In this manner, rape is treated as a feature of our justice system when it happens to prisoners, rather than what it is: another grave crime.

Roughly 200,000 men, women, and children reported being sexually abused in detention facilities in 2011, the most recent year for which the Bureau of Justice Statistics (BJS) has anonymously self-reported data from inmates. For prisons, whites reported inmate-on-inmate sexual victimization at twice the rate of blacks. Black and Hispanic inmates reported higher rates of staff sexual misconduct. Persons of two or more races reported by far the highest rates for both inmate-on-inmate (4 percent) and staff sexual misconduct (3.9 percent). And of the more than 600 correctional facilities surveyed that year, the Oglala Sioux facility in Pine Ridge, South Dakota, reported the highest rate of staff sexual misconduct (10.8 percent)*. (The national average for prisons and jails is 2.4 percent and 1.8 percent, respectively). [Colorlines]
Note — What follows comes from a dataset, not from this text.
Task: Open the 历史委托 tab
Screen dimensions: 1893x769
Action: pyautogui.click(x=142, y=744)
Statistics on rape are notoriously unreliable. In or out of prison, victims often fear reporting on their assailants. And so the above statistics are likely to underestimate the problem. But we do know that once you include the prison population, men are raped more often in the United States than women.
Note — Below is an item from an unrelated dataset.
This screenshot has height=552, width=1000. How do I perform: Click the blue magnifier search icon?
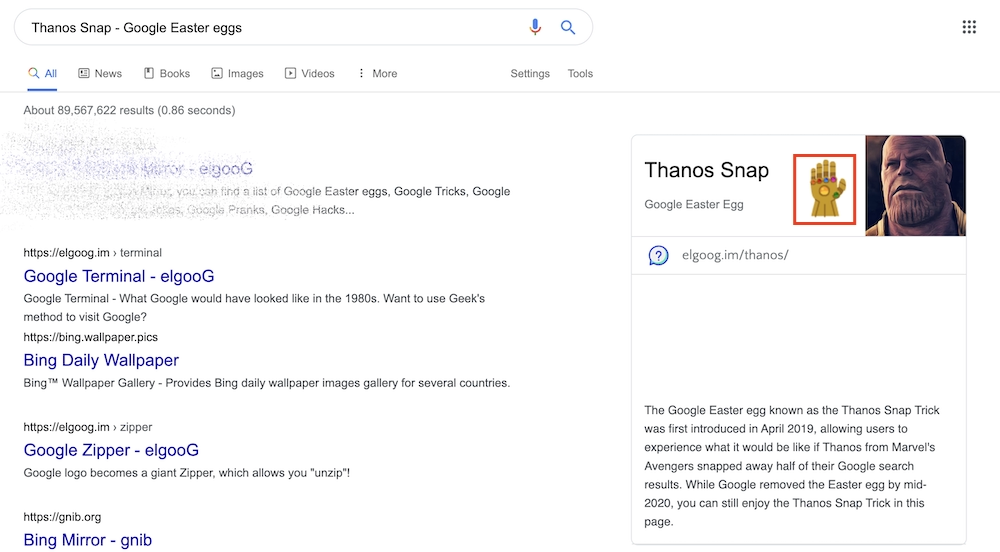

In prison, men may become the victim of repeated gang rapes. Prisoners can be locked into cells with the men who prey on them. Some live under the constant threat of sexual assault for decades. Their efforts to report their rape are ignored or even punished, both by prison personnel and an inmate culture that destroys "snitches." The threat of rape is so pervasive it causes some inmates to "consent" to sex with certain prisoners or officers as a way of avoiding rape by others.
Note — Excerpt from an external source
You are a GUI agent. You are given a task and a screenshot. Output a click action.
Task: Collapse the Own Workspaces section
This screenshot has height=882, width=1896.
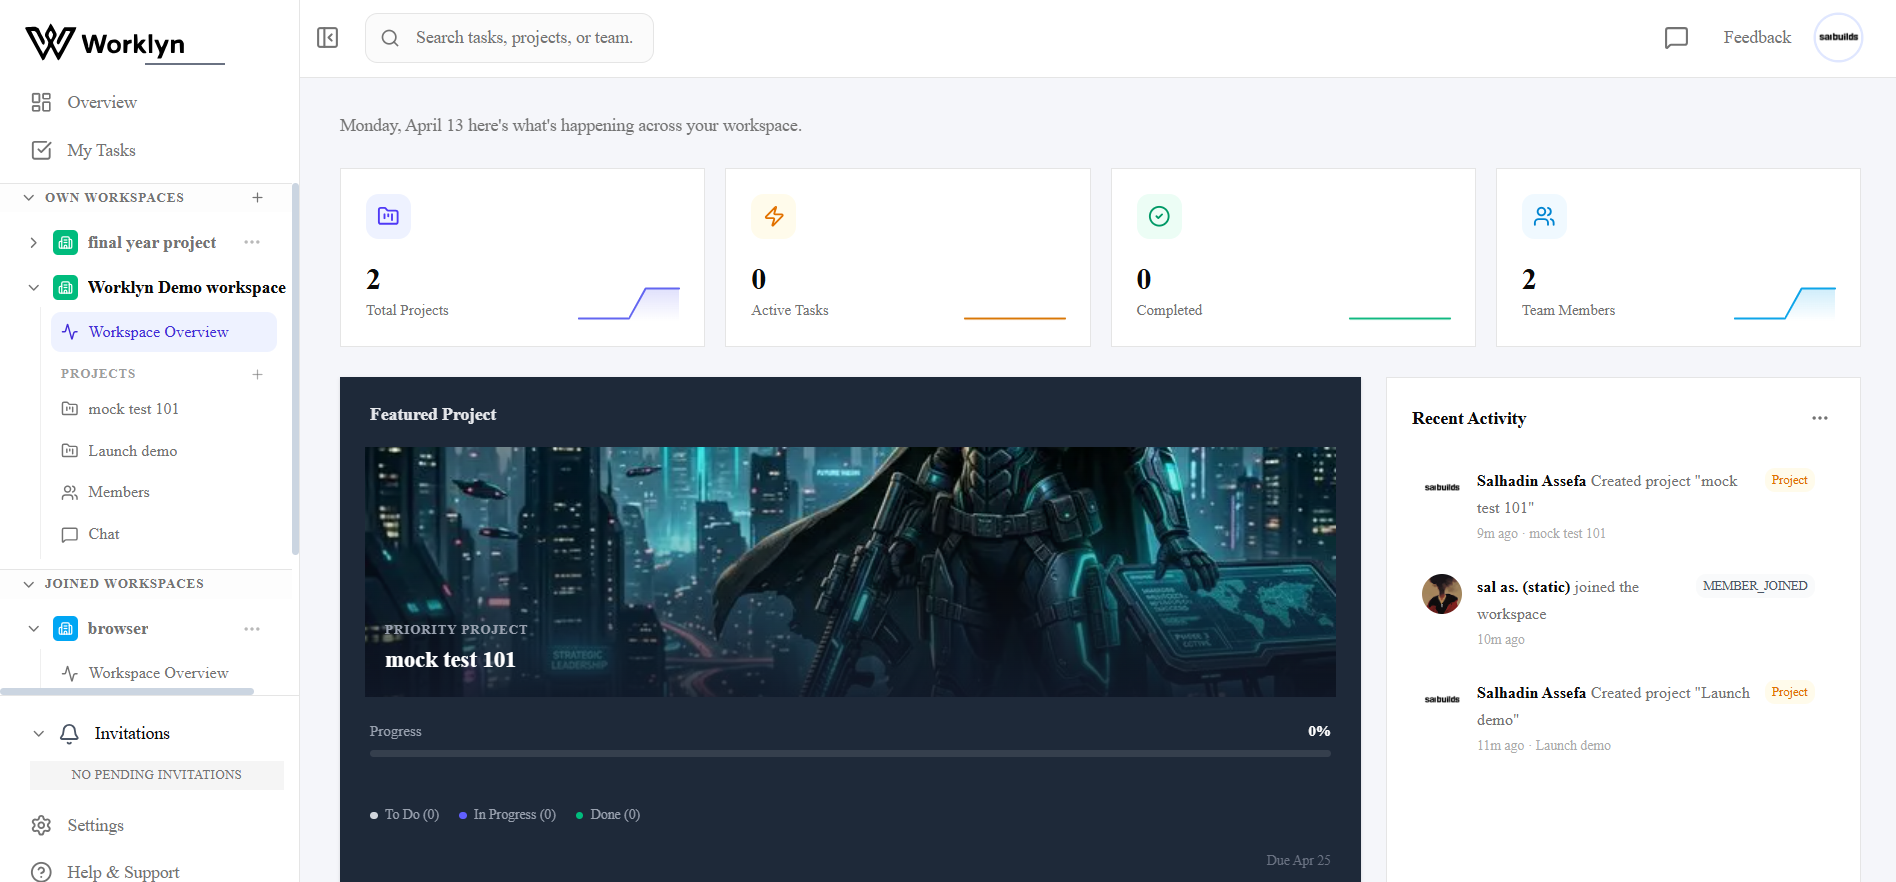point(29,198)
Acceptance of prison rape is a stinking corruption. No conception of justice can include plunging criminals into an anarchic world of sexual terror. And obviously it thwarts any possibility of a rehabilitative justice that aims to restore criminals to lawful society. Inmates are not improved or better integrated into society through physical and psychological torture.

Prison rape also vitiates any sense of retributive justice, since rape is not a proper punishment for a crime. Allowing prison rape is just a vindictive horror, and when accepted under the name of punishment makes criminals the victims of justice.

The first step to reform is simply acknowledging the humanity of our prisoners. Part of that involves reconciling our concepts of retribution and rehabilitation. After all, making sure that an appropriate punishment is inflicted on a convicted criminal (and no more than that) is a way of taking the original crime and the original victim seriously, too.

Some crimes deserve the worst punishment the state can inflict, and any society that recognizes capital offenses should include rape among murder and treason. But even if our society will not treat rape with that kind of gravity, it should actively prevent it and punish it when it happens directly under state supervision, as any reasonable magistrate would do. Antiwar activists like to say that they do not want bombs dropped "in our name." But we should remember that the collateral damage at the state penitentiary or at the juvie hall is just as much in our name as a bomb with "Made in the USA" painted on it.

That word "magistrate" reflects the conviction — born from the transition from private vendettas to a state-run justice system — that the law and its agents have a magisterial (teaching) function. Absent major and drastic reform of our prison system, however, the "lesson" our justice system teaches is not that crimes will be punished, but that getting caught may send you to unpredictable horrors; that our society's primary way of dealing with criminality is plunging you into more of it; and that the rod of the law comes in the form of supermax cruelty.

This is rot at the foundation of our civilization, and it is time we confronted it.